#### Task description
Of the entries below, return exactly those lines that fall between the one containing "Given: Open Learn More under Potency Test" and the one containing "The height and width of the screenshot is (517, 812).", the two end lines included.

#### Source data
<<<<

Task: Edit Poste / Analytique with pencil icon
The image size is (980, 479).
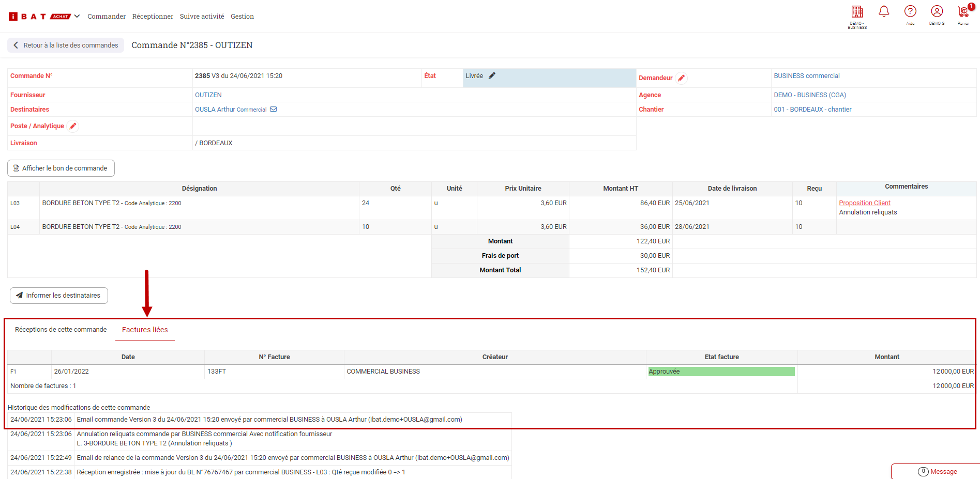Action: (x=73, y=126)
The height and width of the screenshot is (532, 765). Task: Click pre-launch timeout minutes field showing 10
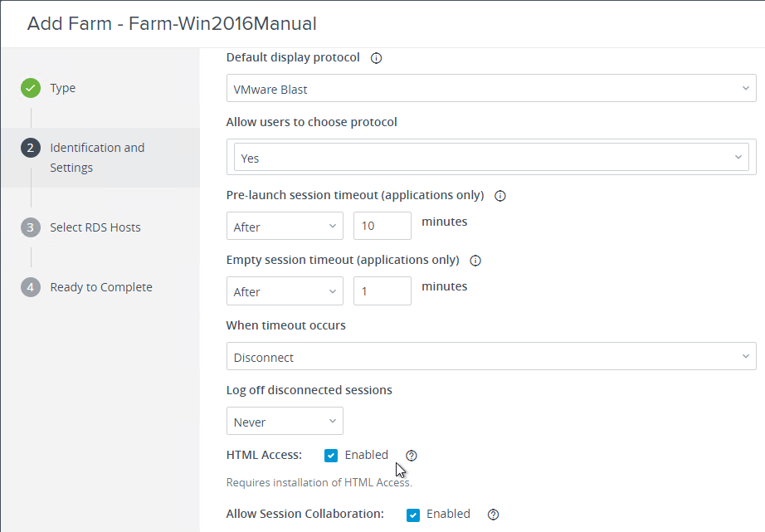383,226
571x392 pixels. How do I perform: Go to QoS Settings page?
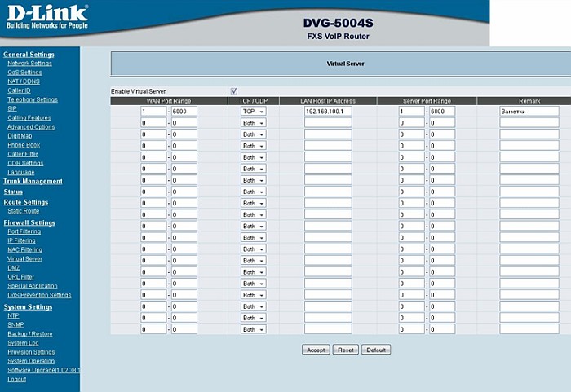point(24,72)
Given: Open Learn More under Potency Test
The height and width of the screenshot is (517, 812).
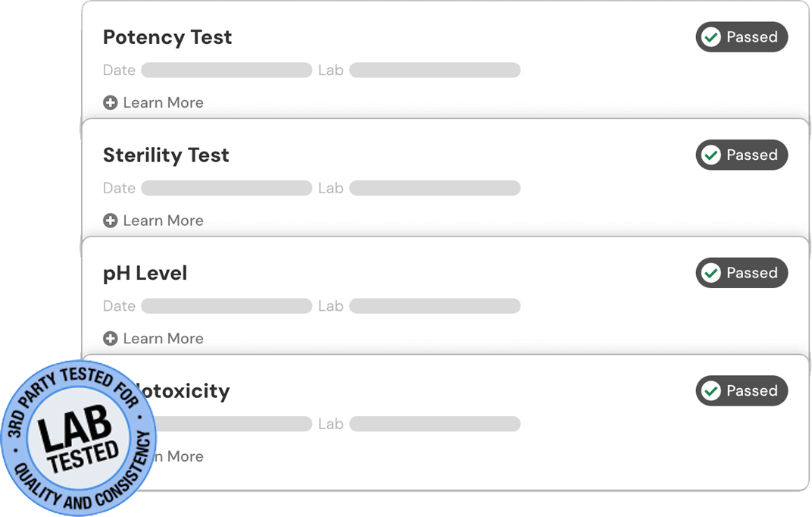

>>>>
<<<<

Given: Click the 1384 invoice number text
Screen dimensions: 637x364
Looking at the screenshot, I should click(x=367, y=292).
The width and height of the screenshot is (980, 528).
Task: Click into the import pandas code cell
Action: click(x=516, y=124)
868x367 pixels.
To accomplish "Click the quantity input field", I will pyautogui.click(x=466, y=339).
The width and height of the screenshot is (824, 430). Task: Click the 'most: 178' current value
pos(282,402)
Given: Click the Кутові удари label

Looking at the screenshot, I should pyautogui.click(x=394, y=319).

>>>>
<<<<

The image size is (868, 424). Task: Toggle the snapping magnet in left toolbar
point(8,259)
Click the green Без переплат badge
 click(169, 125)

>>>>

#### Task response
Given: Open Learn More under Potency Test
The height and width of the screenshot is (517, 812).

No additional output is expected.